== TEXTAUSZUG ==
Nun mag man entgegenhalten, dass es doch den Waffeneinsatz in der Ukraine brauche, um unsere eigene Freiheit zu schützen. Das mag auch richtig sein, ändert aber nichts an der Tatsache, dass der Grundwertekodex den Einsatz des BVB für die körperliche Unversehrtheit eines jeden Menschen vorsieht. Möchte man diesen Passus ändern, müsste man dies zur Abstimmung auf der nächsten Mitgliederversammlung stellen. Andernfalls ist der Deal eben mit den zentralen Werten des Vereins aus dem Grundwertekodex nicht in Einklang zu bringen.

Dass man es mit dem Grundwertekodex auch im Übrigen nicht so genau hält, zeigt auch das aktuelle Ausweichtrikot ohne schwarz-gelbes Wappen, oder die Salami-Taktik bei der Kommunikation rund um den DFL-Investoren-Prozess.

Einer der großen Fehler des Rheinmetall-Deals liegt nicht etwa ausschließlich darin, dass man sich „nur“ über den Grundwertekodex und damit ein zentrales Dokument von Borussia Dortmund hinwegsetzt - was schon schlimm genug wäre -, sondern auch darin, dass man versucht, dieses Sponsoring auch noch so zu verkaufen, als sei der Deal alternativlos gewesen.

Man könnte angesichts der Kommunikation des BVB schon fast den Eindruck gewinnen, der Verein würde die Werbung im Stadion kostenlos betreiben, weil man an die „Zeitenwende“ glaubt. Das ist aber geradezu scheinheilig, wenn auf der der anderen Seite öffentlich wird, dass man jedes Jahr einen (mittleren bis hohen) einstelligen Millionenbetrag für die Bewerbung des „Champion Partners“ kassiert, der damit sicherlich unter den Big Five der BVB-Sponsoren rangieren dürfte. Da kann man sich als Fan doch mal schnell verarscht vorkommen.
===
== ERFASSTE DATEN ==
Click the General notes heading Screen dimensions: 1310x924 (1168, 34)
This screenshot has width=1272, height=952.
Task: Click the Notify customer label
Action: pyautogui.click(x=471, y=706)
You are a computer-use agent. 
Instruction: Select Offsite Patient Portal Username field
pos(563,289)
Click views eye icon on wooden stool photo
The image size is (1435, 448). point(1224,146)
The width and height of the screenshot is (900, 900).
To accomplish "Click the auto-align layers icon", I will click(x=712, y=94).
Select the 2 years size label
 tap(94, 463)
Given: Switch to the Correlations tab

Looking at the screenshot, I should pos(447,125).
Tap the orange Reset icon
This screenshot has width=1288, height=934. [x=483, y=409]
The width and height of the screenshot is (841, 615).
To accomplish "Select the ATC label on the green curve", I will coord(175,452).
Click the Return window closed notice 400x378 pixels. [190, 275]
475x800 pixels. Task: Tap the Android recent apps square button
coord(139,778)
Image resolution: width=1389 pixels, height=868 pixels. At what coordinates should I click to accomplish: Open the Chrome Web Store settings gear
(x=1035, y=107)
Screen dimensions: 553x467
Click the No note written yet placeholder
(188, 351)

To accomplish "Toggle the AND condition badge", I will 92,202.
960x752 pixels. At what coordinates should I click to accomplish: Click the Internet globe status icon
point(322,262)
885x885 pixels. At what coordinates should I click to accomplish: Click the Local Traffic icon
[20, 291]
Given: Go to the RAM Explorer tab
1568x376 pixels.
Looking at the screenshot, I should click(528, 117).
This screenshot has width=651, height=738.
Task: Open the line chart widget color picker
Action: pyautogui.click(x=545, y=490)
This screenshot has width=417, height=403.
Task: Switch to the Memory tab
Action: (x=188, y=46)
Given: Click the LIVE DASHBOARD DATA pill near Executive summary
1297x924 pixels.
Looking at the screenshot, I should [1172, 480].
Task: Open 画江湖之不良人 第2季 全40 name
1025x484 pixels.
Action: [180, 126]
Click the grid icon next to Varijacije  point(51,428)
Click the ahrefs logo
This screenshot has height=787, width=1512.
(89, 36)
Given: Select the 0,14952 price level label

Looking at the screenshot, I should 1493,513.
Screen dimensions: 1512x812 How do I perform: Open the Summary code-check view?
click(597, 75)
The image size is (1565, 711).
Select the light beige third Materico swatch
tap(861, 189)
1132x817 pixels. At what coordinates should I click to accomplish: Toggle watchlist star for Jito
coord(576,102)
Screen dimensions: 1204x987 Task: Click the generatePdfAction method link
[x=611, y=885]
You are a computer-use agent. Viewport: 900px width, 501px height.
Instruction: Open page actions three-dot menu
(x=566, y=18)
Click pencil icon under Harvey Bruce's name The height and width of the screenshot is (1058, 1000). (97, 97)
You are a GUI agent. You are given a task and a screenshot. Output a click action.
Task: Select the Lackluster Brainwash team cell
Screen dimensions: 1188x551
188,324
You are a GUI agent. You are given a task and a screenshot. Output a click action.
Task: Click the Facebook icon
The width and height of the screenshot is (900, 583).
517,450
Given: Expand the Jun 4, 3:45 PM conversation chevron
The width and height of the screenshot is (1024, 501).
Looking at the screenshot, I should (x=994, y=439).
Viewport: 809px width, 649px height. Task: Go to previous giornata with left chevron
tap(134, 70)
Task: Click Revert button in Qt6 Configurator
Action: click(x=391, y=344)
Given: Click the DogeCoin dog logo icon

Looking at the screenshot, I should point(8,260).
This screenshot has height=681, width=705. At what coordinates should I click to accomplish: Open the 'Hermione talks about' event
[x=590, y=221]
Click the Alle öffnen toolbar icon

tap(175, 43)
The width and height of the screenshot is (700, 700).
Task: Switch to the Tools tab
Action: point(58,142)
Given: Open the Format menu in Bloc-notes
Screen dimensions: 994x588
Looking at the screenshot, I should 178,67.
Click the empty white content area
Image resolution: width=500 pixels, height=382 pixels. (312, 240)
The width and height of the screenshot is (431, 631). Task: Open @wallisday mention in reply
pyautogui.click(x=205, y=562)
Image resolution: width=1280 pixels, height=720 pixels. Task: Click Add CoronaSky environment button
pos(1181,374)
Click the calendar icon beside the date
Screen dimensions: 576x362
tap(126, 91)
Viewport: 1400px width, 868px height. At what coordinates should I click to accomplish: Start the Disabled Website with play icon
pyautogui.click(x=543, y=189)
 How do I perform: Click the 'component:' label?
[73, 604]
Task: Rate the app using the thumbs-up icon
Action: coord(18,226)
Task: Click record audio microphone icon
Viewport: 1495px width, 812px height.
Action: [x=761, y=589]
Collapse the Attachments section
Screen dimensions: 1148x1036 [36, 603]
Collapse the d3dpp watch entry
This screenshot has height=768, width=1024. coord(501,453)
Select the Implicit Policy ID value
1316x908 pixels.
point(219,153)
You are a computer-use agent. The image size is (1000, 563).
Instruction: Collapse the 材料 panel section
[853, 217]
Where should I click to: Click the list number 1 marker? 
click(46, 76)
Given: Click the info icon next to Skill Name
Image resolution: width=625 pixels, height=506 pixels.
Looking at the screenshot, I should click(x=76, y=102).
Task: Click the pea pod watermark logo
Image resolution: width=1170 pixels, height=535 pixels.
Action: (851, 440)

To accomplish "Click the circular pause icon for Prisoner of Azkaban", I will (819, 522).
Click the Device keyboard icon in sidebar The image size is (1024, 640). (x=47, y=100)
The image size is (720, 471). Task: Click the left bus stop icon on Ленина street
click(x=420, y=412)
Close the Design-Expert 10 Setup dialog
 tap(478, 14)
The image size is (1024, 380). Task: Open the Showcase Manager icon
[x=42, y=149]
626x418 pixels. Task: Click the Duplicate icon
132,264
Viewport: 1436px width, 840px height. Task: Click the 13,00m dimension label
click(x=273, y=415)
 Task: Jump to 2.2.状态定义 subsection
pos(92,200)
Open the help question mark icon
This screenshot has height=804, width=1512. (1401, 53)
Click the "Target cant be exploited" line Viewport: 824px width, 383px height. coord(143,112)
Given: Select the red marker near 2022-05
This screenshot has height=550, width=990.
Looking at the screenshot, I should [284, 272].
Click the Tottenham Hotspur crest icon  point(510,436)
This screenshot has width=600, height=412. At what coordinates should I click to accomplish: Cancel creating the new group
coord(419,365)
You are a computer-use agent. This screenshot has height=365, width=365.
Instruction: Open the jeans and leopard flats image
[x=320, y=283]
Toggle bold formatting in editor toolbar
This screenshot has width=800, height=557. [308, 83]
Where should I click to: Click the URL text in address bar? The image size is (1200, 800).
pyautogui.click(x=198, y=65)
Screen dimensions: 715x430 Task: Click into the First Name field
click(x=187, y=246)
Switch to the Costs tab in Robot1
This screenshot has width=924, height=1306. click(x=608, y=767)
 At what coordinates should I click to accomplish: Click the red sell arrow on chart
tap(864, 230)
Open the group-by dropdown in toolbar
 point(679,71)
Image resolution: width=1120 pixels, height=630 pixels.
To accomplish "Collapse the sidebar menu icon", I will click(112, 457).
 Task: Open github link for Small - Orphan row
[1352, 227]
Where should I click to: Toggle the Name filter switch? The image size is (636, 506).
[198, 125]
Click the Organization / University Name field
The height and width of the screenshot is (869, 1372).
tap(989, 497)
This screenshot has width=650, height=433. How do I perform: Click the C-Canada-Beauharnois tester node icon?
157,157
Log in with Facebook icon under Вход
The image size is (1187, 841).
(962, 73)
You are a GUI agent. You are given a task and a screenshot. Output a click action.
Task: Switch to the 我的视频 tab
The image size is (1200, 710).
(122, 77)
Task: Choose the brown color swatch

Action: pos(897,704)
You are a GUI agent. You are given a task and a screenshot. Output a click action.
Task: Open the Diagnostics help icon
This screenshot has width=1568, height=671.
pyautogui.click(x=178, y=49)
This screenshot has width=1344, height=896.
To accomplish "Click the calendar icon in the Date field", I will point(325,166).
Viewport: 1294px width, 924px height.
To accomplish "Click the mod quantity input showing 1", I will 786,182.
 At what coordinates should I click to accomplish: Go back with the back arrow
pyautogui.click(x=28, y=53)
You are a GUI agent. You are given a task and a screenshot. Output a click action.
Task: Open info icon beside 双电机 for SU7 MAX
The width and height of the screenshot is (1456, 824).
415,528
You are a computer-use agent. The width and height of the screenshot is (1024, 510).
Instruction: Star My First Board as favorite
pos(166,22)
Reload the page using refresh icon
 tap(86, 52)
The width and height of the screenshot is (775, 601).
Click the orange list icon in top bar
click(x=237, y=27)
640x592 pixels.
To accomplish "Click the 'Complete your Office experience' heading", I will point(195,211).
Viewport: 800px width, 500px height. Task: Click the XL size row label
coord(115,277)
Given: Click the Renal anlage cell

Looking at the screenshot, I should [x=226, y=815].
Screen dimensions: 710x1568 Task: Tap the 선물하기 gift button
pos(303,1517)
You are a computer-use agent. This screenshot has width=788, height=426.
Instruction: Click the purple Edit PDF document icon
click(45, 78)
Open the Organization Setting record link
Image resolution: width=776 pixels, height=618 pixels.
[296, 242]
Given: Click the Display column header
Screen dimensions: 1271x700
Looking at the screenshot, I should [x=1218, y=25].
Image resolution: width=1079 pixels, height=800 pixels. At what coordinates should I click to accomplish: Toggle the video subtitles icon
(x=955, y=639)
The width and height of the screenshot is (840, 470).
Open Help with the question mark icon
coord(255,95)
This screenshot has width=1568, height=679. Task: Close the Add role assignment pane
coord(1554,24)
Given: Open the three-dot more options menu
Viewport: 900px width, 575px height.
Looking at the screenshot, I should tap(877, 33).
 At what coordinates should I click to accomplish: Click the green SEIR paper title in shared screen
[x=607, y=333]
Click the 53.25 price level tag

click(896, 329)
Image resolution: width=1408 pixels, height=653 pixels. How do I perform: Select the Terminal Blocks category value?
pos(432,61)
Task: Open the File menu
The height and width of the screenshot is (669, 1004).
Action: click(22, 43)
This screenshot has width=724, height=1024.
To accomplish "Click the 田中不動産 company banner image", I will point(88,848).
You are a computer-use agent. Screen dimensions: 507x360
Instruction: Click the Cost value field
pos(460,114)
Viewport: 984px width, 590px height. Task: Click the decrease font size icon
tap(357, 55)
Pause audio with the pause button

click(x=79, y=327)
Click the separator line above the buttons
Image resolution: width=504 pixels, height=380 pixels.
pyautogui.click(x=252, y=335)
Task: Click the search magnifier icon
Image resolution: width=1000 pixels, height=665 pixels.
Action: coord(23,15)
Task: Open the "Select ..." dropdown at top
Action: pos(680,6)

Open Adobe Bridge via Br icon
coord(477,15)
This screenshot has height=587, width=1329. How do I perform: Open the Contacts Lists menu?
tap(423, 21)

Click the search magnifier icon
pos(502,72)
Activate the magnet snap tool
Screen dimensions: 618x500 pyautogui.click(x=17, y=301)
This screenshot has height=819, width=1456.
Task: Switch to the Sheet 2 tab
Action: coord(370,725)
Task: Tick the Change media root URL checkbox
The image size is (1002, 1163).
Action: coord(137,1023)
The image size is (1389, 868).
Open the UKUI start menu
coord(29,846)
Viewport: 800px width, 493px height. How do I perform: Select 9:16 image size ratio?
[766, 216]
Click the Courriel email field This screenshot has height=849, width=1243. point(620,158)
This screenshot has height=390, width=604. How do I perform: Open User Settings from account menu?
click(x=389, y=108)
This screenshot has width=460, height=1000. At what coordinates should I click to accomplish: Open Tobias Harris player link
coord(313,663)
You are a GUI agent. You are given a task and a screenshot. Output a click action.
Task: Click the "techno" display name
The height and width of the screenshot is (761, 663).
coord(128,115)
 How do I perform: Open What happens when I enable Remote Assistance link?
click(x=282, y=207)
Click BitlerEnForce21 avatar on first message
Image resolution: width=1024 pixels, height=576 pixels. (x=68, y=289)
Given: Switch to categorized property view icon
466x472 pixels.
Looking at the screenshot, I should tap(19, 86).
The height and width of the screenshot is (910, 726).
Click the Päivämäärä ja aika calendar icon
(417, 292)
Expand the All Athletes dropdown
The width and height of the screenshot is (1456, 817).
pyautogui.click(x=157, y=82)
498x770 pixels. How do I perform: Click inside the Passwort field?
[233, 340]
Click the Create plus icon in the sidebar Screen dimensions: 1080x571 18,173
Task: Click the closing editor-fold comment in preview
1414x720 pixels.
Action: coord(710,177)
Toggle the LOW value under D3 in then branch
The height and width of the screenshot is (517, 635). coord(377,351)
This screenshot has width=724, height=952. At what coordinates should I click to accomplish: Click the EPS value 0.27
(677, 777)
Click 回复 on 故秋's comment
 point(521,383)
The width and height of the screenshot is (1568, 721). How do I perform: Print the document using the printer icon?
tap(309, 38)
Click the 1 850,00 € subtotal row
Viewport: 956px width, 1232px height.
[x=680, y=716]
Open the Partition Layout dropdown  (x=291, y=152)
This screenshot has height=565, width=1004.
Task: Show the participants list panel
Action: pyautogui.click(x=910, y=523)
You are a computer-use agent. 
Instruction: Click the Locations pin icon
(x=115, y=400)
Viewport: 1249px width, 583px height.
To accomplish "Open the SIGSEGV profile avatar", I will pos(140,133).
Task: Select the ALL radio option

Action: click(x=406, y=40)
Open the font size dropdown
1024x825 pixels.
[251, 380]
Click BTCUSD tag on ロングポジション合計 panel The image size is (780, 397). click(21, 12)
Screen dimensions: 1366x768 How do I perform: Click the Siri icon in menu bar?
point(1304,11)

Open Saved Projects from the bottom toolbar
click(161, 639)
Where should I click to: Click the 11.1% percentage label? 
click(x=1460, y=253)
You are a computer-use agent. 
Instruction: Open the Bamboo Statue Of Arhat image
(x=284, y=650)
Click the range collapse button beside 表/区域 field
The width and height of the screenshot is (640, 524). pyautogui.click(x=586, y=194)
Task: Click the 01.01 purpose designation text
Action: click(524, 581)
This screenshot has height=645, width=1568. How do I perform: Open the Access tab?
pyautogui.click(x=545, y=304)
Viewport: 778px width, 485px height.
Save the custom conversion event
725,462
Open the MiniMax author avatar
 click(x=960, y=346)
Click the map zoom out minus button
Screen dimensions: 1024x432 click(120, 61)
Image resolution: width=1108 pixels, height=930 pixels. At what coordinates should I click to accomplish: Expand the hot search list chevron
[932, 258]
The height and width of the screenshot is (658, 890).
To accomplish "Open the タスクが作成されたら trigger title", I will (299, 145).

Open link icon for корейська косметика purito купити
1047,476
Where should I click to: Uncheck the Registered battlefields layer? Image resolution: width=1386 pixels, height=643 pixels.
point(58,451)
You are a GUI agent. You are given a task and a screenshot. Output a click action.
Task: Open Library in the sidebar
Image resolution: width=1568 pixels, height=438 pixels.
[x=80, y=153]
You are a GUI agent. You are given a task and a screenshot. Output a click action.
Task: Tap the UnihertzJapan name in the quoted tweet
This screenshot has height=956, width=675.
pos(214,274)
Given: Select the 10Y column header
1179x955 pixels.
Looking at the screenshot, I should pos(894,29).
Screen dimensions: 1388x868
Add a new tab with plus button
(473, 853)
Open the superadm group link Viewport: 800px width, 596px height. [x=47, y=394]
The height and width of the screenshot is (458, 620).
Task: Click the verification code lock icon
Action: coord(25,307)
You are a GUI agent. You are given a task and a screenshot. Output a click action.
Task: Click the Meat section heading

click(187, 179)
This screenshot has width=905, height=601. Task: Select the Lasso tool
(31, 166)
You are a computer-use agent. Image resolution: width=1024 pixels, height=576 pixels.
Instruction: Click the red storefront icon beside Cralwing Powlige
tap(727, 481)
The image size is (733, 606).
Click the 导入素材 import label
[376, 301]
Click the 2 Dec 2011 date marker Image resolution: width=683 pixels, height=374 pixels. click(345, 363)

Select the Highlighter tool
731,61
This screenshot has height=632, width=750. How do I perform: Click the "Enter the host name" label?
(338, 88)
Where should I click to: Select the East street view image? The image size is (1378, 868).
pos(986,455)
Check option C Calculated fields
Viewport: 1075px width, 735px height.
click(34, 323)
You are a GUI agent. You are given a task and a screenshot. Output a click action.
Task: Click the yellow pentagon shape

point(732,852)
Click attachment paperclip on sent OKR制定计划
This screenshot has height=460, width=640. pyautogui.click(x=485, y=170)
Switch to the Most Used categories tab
===
■ **ZUR AUFGABE**:
Setze den Text über das Rheinmetall-Sponsoring beim BVB im Anschluss an seinen letzten Satz fort.

■ **ANTWORT**:
Gleiches gilt für die seitens des BVB formulierten Dialog-Angebote, die eher zu einem Verkaufsgespräch auf einer Kaffeefahrt verkommen. Obendrein hinterlässt man in der Presse dann noch den Eindruck, die Partnerschaft sei mit den Fans in irgendeiner Form abgestimmt gewesen, um dann in einem Podcast (aber erst nachdem sich die erste Aufregung wieder einigermaßen gelegt hat) und auf der nicht öffentlichen Fandelegiertentagung wieder zurückzurudern. Wäre es einem ernst damit, den unzutreffenden öffentlichen Eindruck über den Fandialog gerade zu rücken, hätte man selbst wohl zur Pressemitteilung gegriffen. Schadensbegrenzung musste stattdessen die Fanszene sowie die BVB-Fanabteilung betreiben.

Das Bild zeigt eine Eckfahne mit einem BVB-Logo und dem Slogan "Stop War"
Der BVB mit einer klaren Antikriegsbotschaft.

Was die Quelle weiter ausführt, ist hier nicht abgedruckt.